Let’s restate and go stepwise through the Ellingham diagram to set up and make clearer how metal heat treaters can use it. We can adapt the diagram from its original use as a higher-temperature extractive-metallurgy tool to one where we can predict the effects of protective atmospheres and common atmosphere impurities and their impact on heat-treated product. See Fig. 1 for the classic Ellingham diagram that would typically be used for heat-treating atmosphere processes.
An Ellingham diagram is a plot of DG (change in Gibbs free energy) versus temperature, which, for our purposes, would be a temperature in a continuous furnace by zone or in a batch furnace by time in the cycle. The Ellingham diagram shown is for metals reacting to form oxides.
Since any explanation of how to calculate and plot an Ellingham diagram is more about the mechanics of the derivation process and less about how to use the tool, which is the intent of this article, the concept is covered very briefly here.

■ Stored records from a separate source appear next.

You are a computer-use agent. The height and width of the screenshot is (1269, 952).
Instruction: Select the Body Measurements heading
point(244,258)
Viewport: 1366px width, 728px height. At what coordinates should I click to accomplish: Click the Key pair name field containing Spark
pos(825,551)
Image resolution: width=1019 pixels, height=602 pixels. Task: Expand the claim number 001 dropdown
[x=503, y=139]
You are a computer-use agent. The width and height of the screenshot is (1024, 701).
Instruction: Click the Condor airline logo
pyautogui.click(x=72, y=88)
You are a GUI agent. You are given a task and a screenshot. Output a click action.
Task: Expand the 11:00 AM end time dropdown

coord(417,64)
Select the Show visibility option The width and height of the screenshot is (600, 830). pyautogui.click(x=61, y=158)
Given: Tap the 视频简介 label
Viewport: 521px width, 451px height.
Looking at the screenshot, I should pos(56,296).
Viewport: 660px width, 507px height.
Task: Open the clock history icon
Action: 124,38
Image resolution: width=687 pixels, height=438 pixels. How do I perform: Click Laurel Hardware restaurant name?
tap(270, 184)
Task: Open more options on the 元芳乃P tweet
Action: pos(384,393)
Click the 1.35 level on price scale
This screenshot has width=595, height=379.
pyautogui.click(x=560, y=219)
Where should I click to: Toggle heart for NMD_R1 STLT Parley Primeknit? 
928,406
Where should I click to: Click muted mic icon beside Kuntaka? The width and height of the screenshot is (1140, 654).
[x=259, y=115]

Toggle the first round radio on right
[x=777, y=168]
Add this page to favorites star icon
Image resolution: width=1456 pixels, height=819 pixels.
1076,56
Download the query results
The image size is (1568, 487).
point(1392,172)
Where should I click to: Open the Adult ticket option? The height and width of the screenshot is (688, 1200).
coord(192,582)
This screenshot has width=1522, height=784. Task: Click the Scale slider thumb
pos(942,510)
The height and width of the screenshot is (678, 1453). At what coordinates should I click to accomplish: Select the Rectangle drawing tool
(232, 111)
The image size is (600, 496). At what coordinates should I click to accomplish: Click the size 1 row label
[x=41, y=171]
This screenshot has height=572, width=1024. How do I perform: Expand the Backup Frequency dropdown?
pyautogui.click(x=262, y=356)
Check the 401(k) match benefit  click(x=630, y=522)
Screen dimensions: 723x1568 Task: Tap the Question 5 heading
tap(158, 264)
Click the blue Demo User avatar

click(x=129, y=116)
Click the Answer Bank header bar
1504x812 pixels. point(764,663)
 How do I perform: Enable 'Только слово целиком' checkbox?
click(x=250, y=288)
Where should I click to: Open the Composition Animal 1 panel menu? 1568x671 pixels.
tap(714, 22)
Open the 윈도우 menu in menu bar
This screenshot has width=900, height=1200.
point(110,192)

Enthalpy (DH) and entropy (DS) are essentially constant with temperature. Unless a phase change occurs, the free energy (DG) versus temperature plot can be drawn as a series of straight lines, where DS is the slope and DH is the y-intercept.
DG = DH – T DS
The slopes of those plotted lines change when any of the materials involved melt (M) or vaporize/boil (B). In a heat-treat system this is (for the most part) irrelevant, except in the brazing and sintering processes where those phase changes (melting) can indeed occur.
The free energy of formation is negative for most metal oxides, which means the reaction can proceed without further influence. Therefore, the diagram is drawn with DG=0 at the top of the diagram, and the values of DG shown are all negative numbers. Temperatures where either the metal or oxide melt (M) or vaporize (B) are marked on the diagram.
Note that the majority of the plots for metals slope upward because both the metal and the oxide exist as condensed solid or liquid phases. The oxygen partial pressure is taken as 1 atmosphere, and all of the reactions are normalized then plotted to represent consumption of one mole of O2.
Interestingly, there are two plots that do not look like all of the others.
C + O2 => CO2
Carbon, a solid, reacts with one mole of oxygen and produces one mole of carbon dioxide (CO2), which results in little change of entropy – an almost horizontal plot. The other has a distinct negative slope:
2C + O2 => 2CO
In this reaction, a solid once more reacts with one mole of gas but produces two moles of gas – carbon monoxide (CO). This causes a substantial increase in entropy, and the plot has a distinct negative slope.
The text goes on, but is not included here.